+++ TEXT SEGMENT +++

    • Pharmacogenetis of GABaergic mechanisms of benefit and harm in epilepsy
    • Genetic substudy of the following randomised controlled trial:
    • 'SANAD; Study of Standard versus New Antiepileptic Drugs'
    • Impact of genetic polymorphisms on the efficacy and toxicity of Tramadol
    • Metformin and genetic polymorphisms of organic cation transporters
    • Impact of variation at the HLA-B locus in Caucasian patients on carbamazepine hypersensitivity.
    • Genetic extension to the following randomised controlled trial: ‘The use of MElatonin in children with Neuro-developmental Disorders and impaired Sleep’
    • Clinical and Functional Evidence That Drug Transporter Ecpression Dictates the Response to Imatinib in Chronic Myeloid Leukaemia.
  • Statistical genetics


    The primary aim of research in the statistical genetics group is the development and evaluation of novel methodology for the analysis of the “next-generation” of genome-wide association studies (GWAS) of complex human traits. We consider common and rare genetic variation from diverse ethnic groups, interrogated through traditional GWAS genotyping arrays, supplemented by imputation, and via state-of-the-art whole-exome or whole-genome re-sequencing studies. Currently, we are addressing a number of key challenges in attempting to identify genetic variation contributing to the “missing heritability” of complex traits:

    1. Genome-wide analysis of rare variants, focussing on “burden testing” within genes, pathways, or other functional units;
    2. Trans-ethnic meta-analysis of GWAS from multiple ancestry groups;
    3. Fine-mapping of complex trait loci to localise the underlying causal variants;
    4. Methodology for the analysis of “non-standard” traits, including “time-to-event” outcomes and multiple correlated measures;
    5. Dissection of multi-trait association signals at GWAS loci.

+++ DATA UNDER STUDY +++

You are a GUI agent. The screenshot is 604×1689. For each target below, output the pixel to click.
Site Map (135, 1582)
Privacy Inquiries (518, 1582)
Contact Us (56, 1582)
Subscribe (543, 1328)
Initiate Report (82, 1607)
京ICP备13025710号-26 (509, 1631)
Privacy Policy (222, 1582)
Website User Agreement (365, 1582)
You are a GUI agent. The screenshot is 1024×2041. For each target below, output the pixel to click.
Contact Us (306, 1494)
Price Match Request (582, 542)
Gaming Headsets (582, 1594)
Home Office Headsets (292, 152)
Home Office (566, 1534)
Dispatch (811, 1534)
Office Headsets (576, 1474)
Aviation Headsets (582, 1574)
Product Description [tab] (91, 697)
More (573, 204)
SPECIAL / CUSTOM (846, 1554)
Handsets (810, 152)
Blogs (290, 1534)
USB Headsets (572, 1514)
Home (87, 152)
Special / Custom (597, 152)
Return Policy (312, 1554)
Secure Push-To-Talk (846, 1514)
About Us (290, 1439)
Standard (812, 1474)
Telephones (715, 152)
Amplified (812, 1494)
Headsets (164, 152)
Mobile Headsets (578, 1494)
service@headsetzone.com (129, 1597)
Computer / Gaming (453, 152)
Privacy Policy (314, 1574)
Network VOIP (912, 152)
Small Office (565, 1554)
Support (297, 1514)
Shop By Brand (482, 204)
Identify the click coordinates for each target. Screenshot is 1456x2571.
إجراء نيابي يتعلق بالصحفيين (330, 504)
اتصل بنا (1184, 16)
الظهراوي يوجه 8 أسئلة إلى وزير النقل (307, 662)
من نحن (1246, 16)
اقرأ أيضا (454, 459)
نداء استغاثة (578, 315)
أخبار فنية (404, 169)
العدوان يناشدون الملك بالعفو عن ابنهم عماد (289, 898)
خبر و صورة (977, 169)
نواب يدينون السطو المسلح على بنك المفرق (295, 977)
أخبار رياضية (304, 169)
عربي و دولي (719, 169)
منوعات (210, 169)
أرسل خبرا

+++

- _ACTIVITY_: Copy the statistical genetics text from "1. Genome-wide analysis" up to and including "at GWAS loci.", renaming "variants" to "alleles" throughout. These records come from a source other than the text.

- _RESULT OF THIS TASK_:
1. Genome-wide analysis of rare alleles, focussing on “burden testing” within genes, pathways, or other functional units;
    2. Trans-ethnic meta-analysis of GWAS from multiple ancestry groups;
    3. Fine-mapping of complex trait loci to localise the underlying causal alleles;
    4. Methodology for the analysis of “non-standard” traits, including “time-to-event” outcomes and multiple correlated measures;
    5. Dissection of multi-trait association signals at GWAS loci.